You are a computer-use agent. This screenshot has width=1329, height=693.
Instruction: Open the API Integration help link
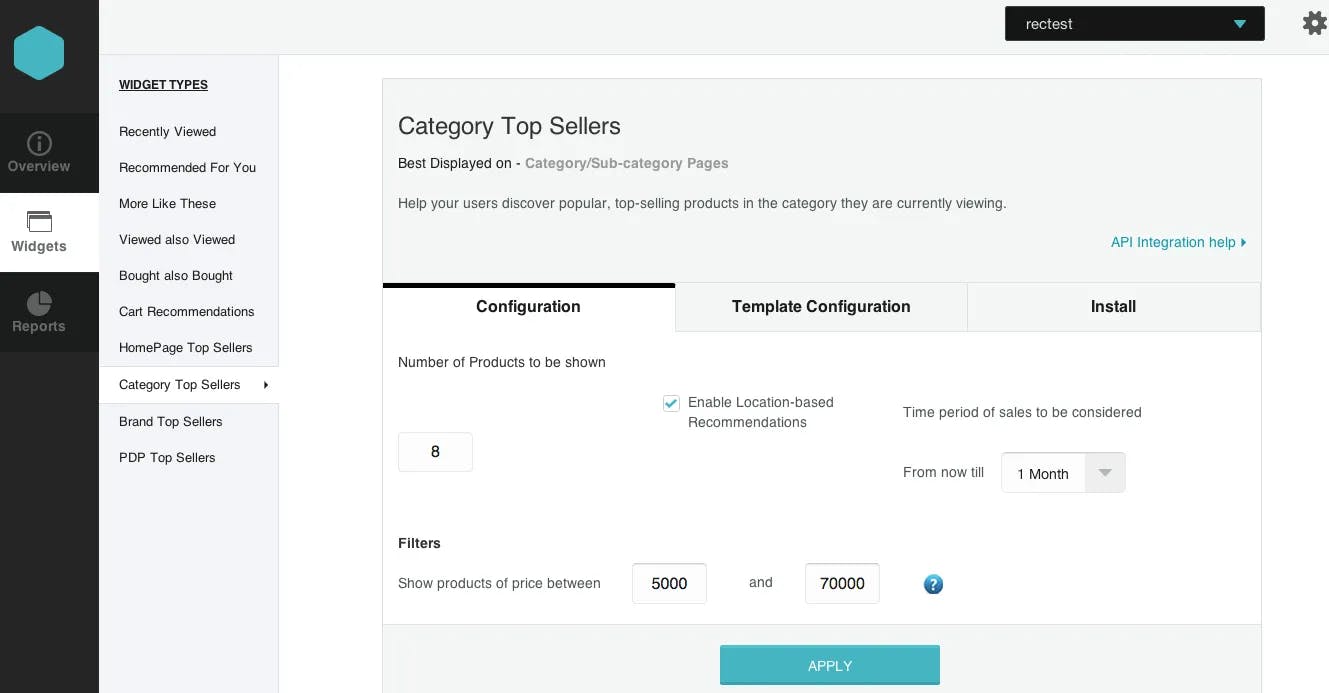1178,242
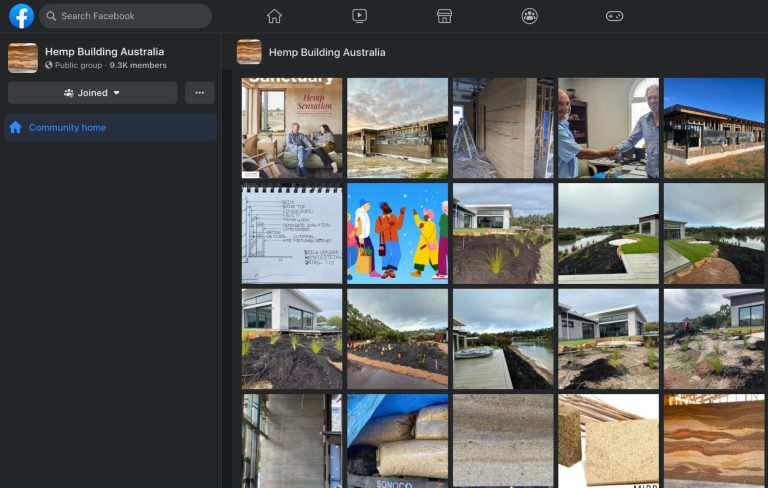Open the handwritten wall section sketch photo
768x488 pixels.
pyautogui.click(x=292, y=233)
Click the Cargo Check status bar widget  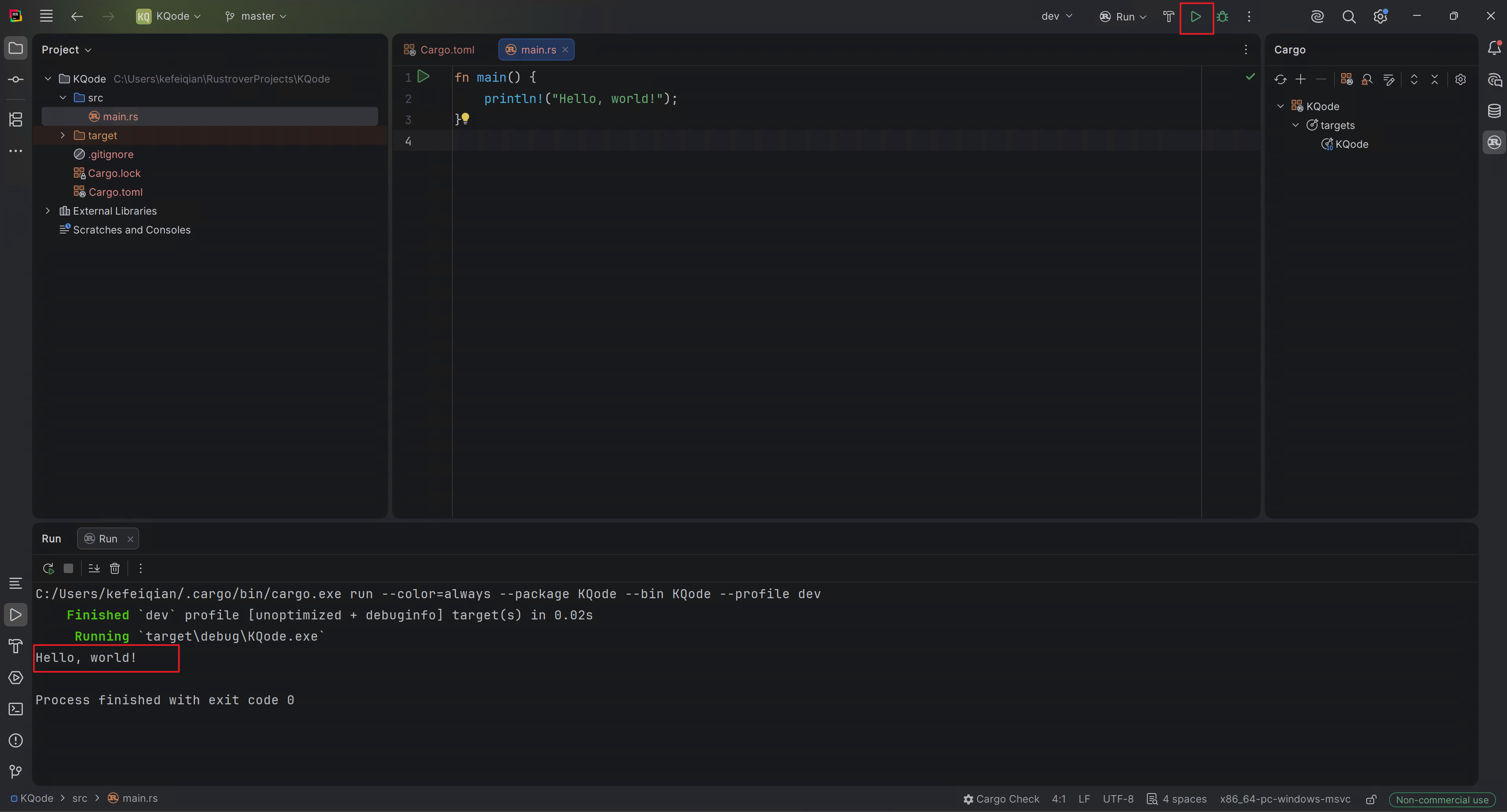coord(1001,799)
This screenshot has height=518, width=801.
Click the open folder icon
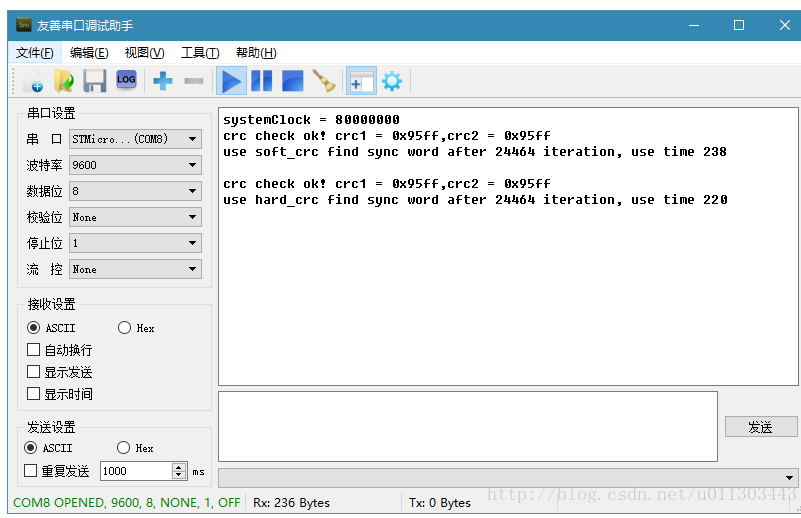(x=64, y=81)
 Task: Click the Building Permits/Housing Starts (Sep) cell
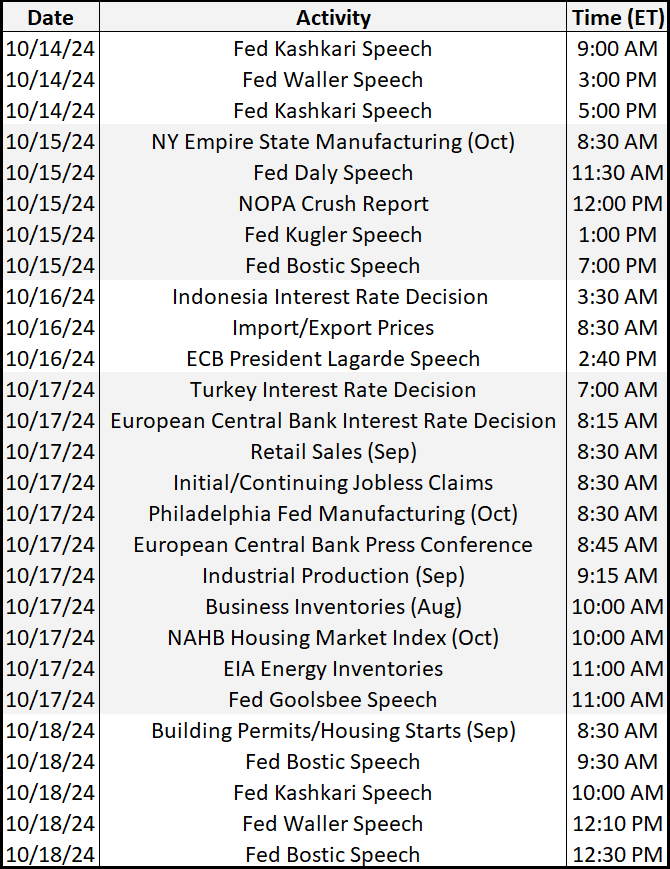pyautogui.click(x=333, y=731)
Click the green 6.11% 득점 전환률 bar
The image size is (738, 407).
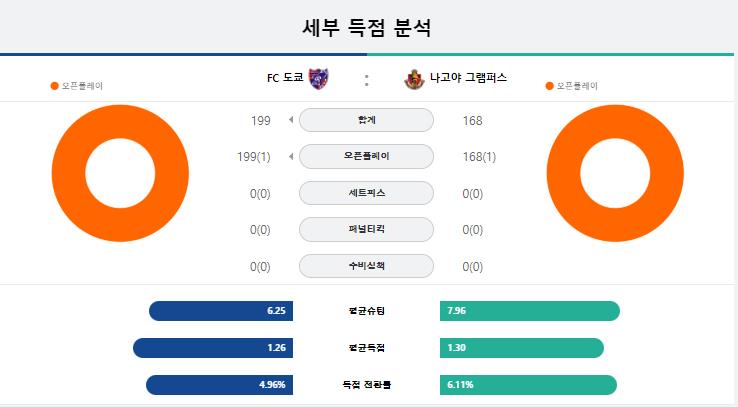[x=528, y=385]
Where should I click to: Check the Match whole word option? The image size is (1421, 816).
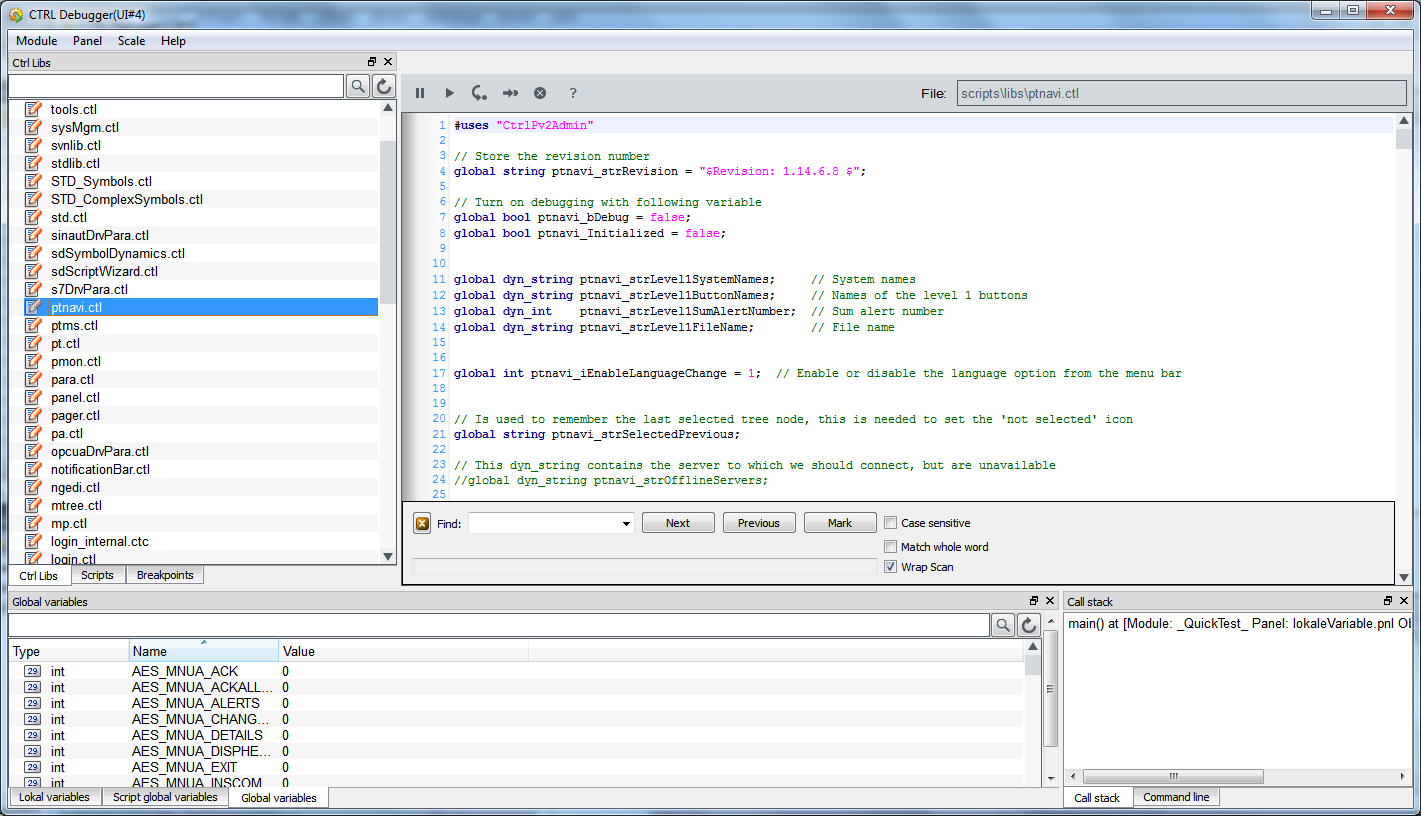coord(890,547)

## Assignment:
Every line that holds the word "width" should be copied from the listing.

## Solution to the problem:
You are a computer-use agent. This screenshot has width=1329, height=693.
This screenshot has height=518, width=801.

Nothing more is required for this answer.